→ **EXERCISE GOAL**
Quote exactly the lines from the one with "The image size" to the end of the data, both included; omit the pictures.

→ **TASK INPUT**
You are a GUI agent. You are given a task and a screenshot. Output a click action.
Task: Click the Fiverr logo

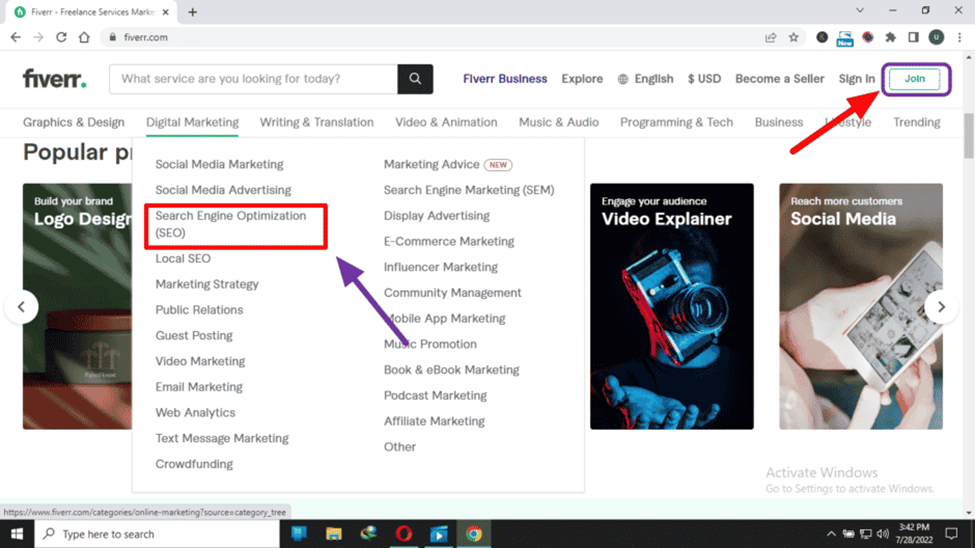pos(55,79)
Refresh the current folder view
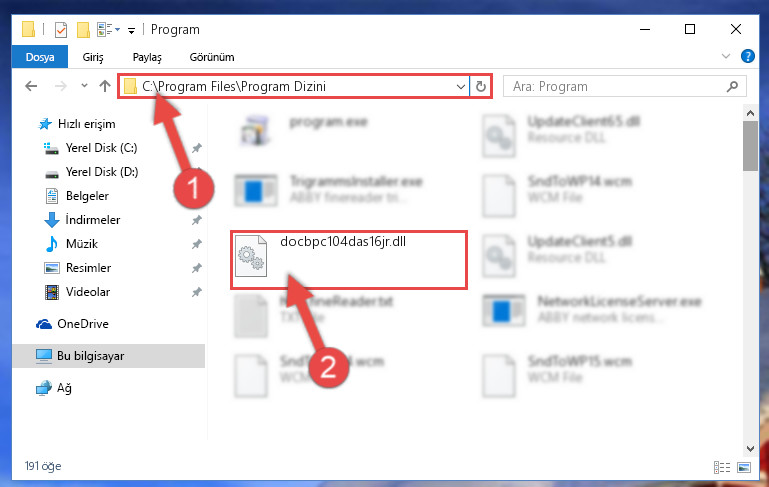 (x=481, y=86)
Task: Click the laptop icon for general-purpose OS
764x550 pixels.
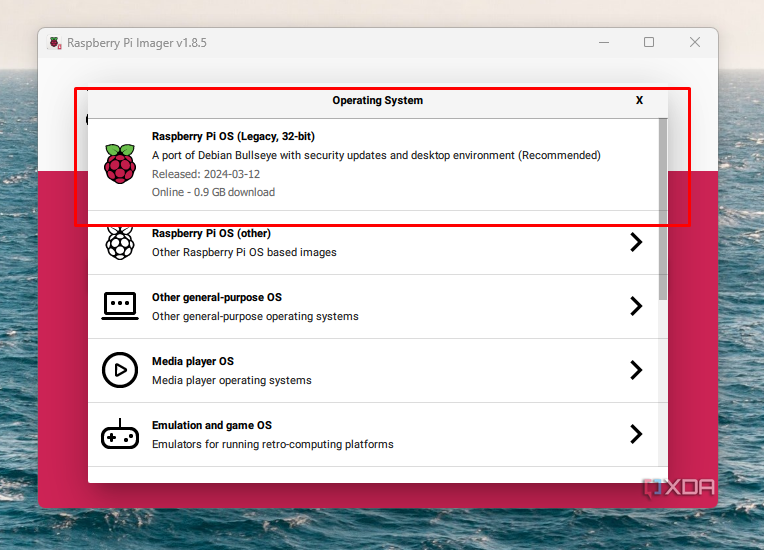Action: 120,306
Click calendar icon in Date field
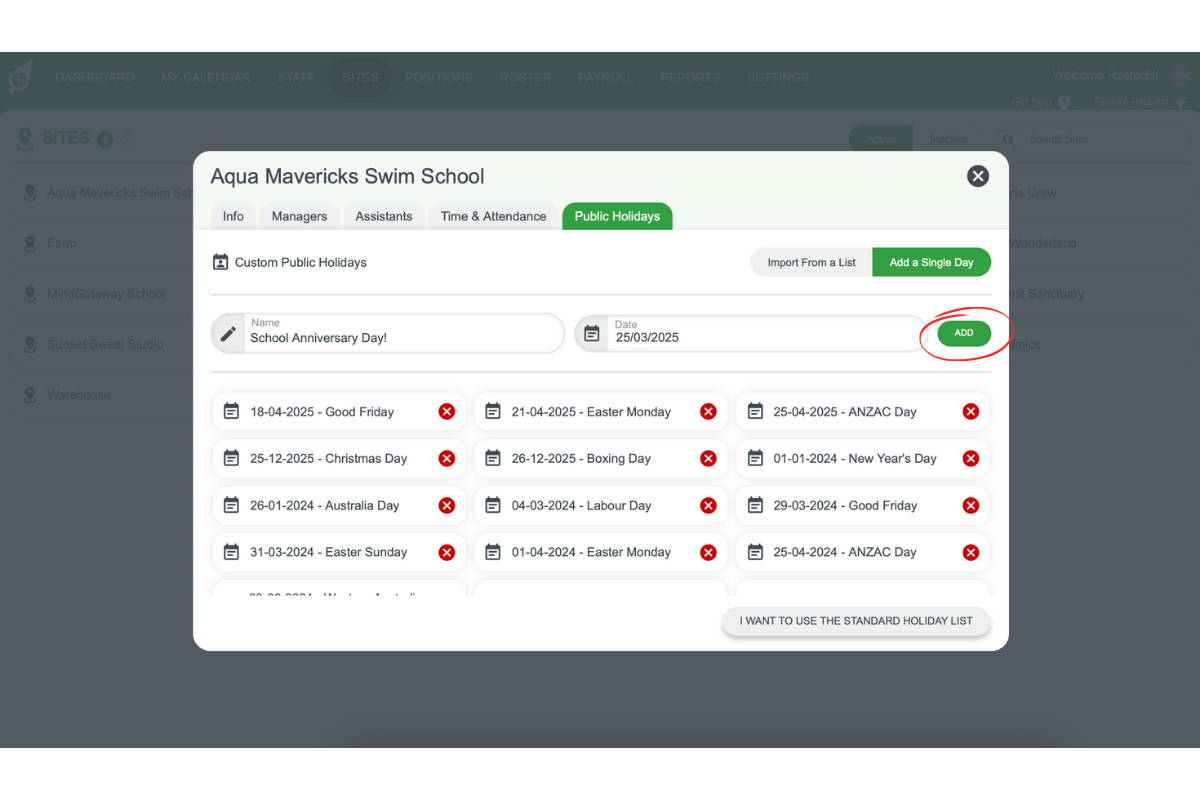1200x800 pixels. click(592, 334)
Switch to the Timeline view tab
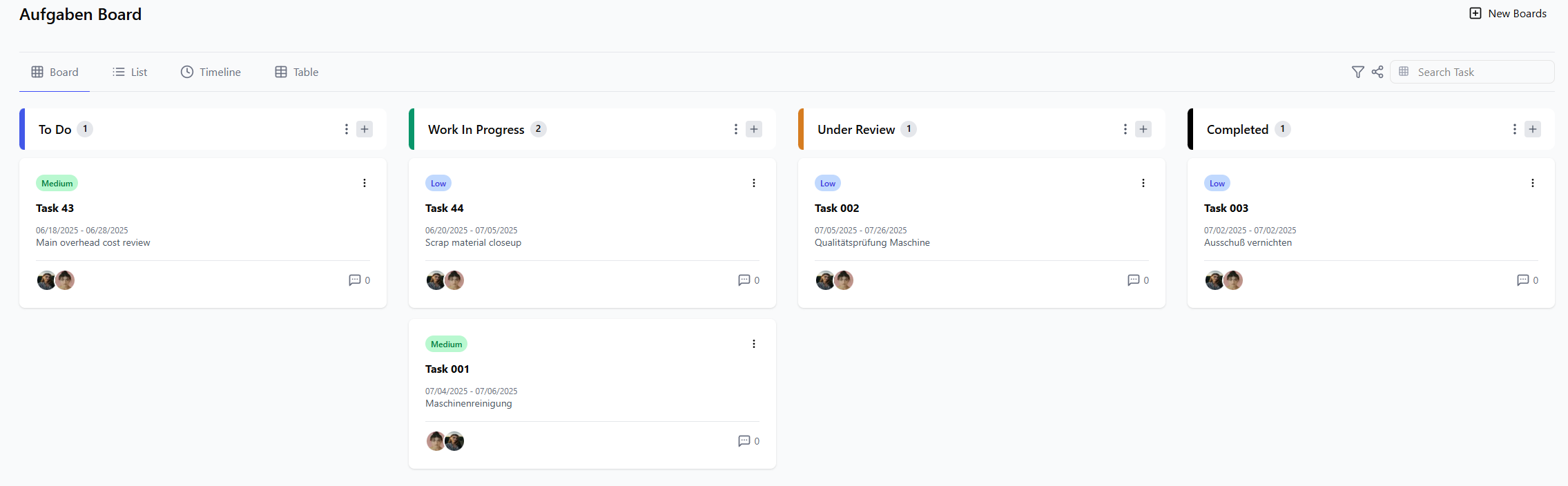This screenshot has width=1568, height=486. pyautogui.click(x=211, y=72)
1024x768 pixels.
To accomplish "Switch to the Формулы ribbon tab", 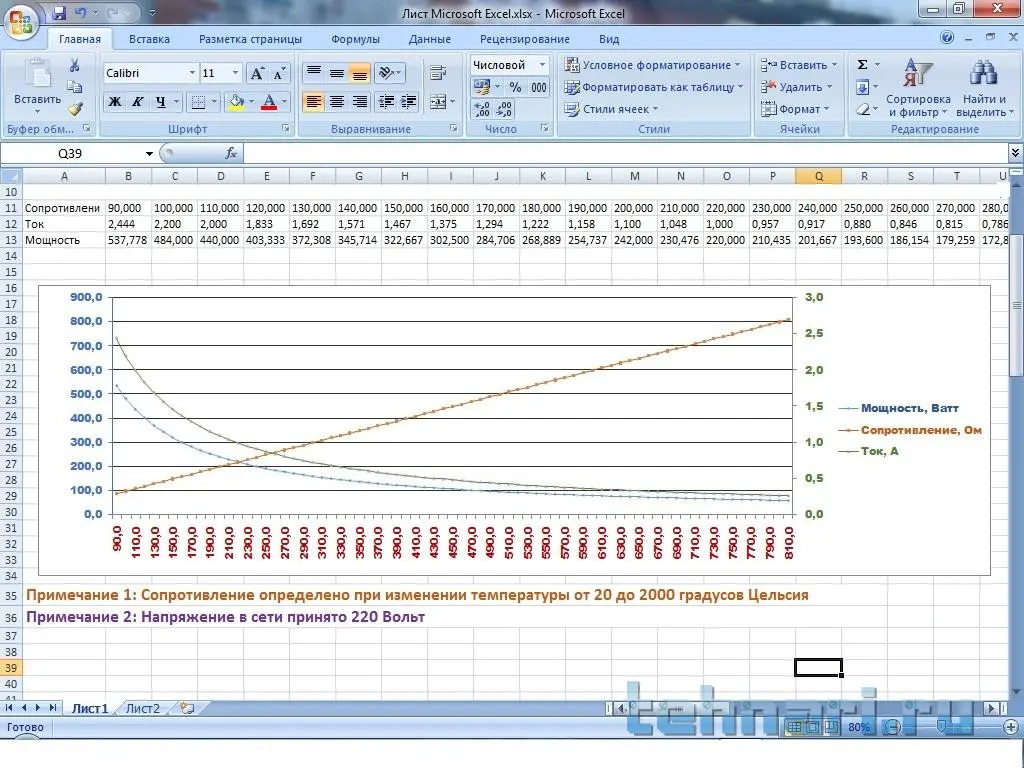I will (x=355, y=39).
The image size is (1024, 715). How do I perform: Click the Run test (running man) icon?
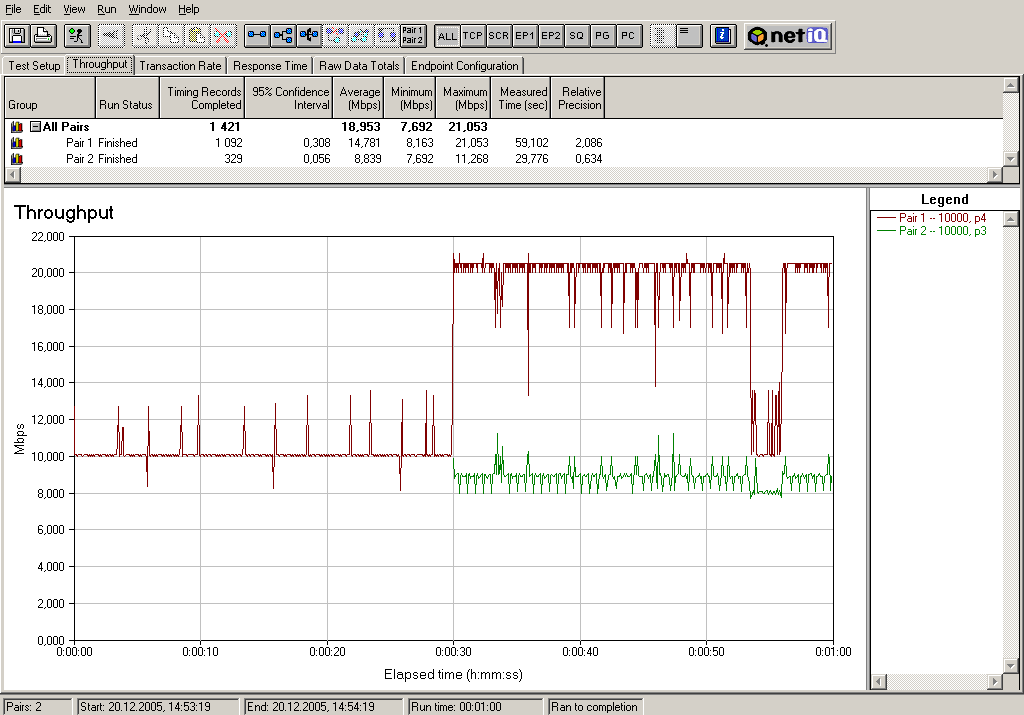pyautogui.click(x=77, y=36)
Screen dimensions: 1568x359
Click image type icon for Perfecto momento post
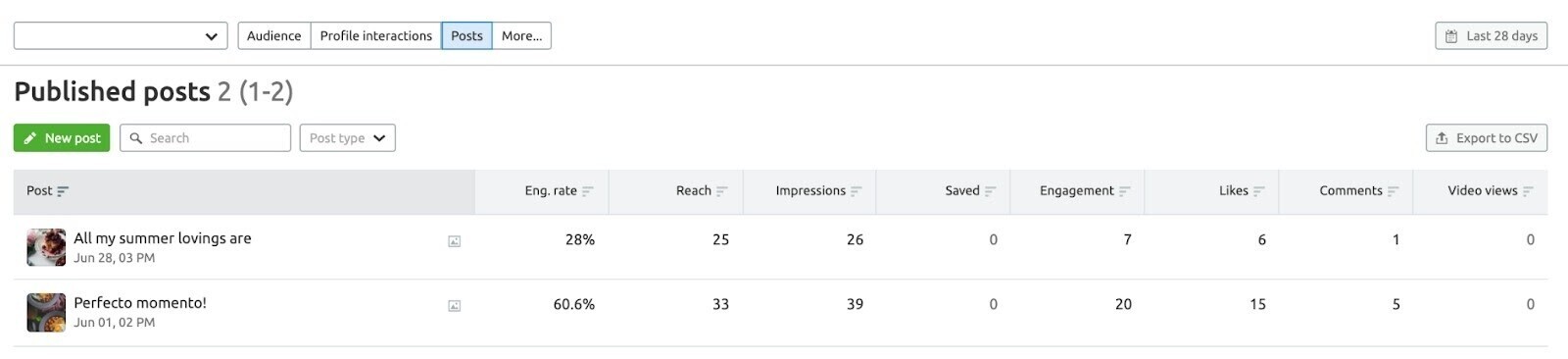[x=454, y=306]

→ **TASK RESPONSE**
The image size is (1024, 715). How do I perform: Click the Run test (running man) icon?
pyautogui.click(x=77, y=36)
Screen dimensions: 1568x359
Click image type icon for Perfecto momento post
[x=454, y=306]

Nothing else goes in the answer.